Brought it to the side yard between the houses, a bit shadowed from the porch lights of the neighborhood.  Very few stars are visible these days in the Northern Virginia area, lots of light pollution combined with the hazy sky.  I didn't bother aligning the equatorial mount for the scope, and the spotting scope is off kilter (that's where the set screws are missing).  First I did some views of the Moon, trying to capture the edge where you can see some terrain relief.  I could play for hours viewing the Moon, something about it is fascinating, probably because I read too much Heinlein.  The twins braved the chilly evening to see what was going on and seemed to think it was cool.

I spent some time finding Jupiter, which would have been easier if I had bothered to set up the telescope correctly; also had to play around to remember which eyepiece to use when scanning.  When I finally found it and saw 4 of the moons lined up next to it I was unexpectedly excited.  I was able to get all of the kids to parade through and take a look through the eyepiece, which went well as long as they followed the rule for "no touching the telescope while looking through" (had to re-find Jupiter once.)

A couple of the kids said they could make out banding on the planet.  I figured that was just artifacts from the telescope being dirty or something, but later I looked again and I agree, I think we could actually make out some banding.  Without the equatorial mount set up right the planet would zoom across the view at higher magnification, so fixing the alignment would make it easier to keep in view and get some more detail.

So, has the stargazing bug bit me?  We'll see if I get the telescope out more often, fix the missing pieces, and figure out how to properly use it.  Anyone up for a star party this winter?

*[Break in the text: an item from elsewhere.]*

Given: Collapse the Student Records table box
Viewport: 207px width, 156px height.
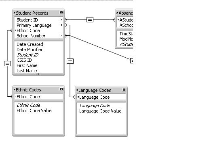Looking at the screenshot, I should coord(61,13).
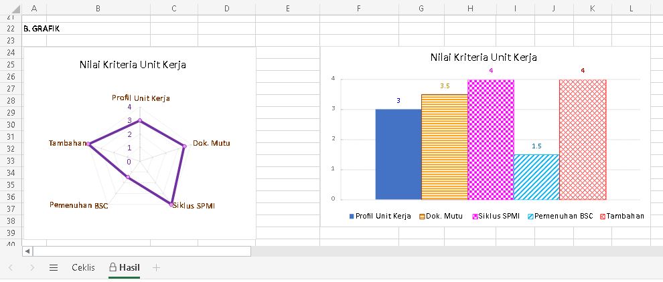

Saturday, October 29, 2011

Pumpkin Windows

A few years ago someone in the neighborhood had cool silhouette coverings for their windows - dead tree branches, a skeleton, maybe some other things.  They looked neat; either they were store-bought or the people at that house were much more talented than me.  We first did this a couple years ago, thought I'd post about it this year.

I thought that would be a fun project.  I have a big roll of brown paper from some other project, I think I got it from the paint section at the hardware store.  Marker, scissors, and tape, measuring tape, and we are off and running.

  1. Measure the window and cut the paper to size, try to cover the entire window.  I just painted the living room a few weeks ago, so I cut the paper small enough to tape on the window, rather than the wall.
  2. Materials
  3. Draw Jack-o-lantern face
As creative as you want.
May need to spread out where there is room.

 4. Cut out the face, as if you were cutting out a pumpkin (without the pumpkin guts, but with more risk of paper cut.)

Proper technique for cutting the holes out.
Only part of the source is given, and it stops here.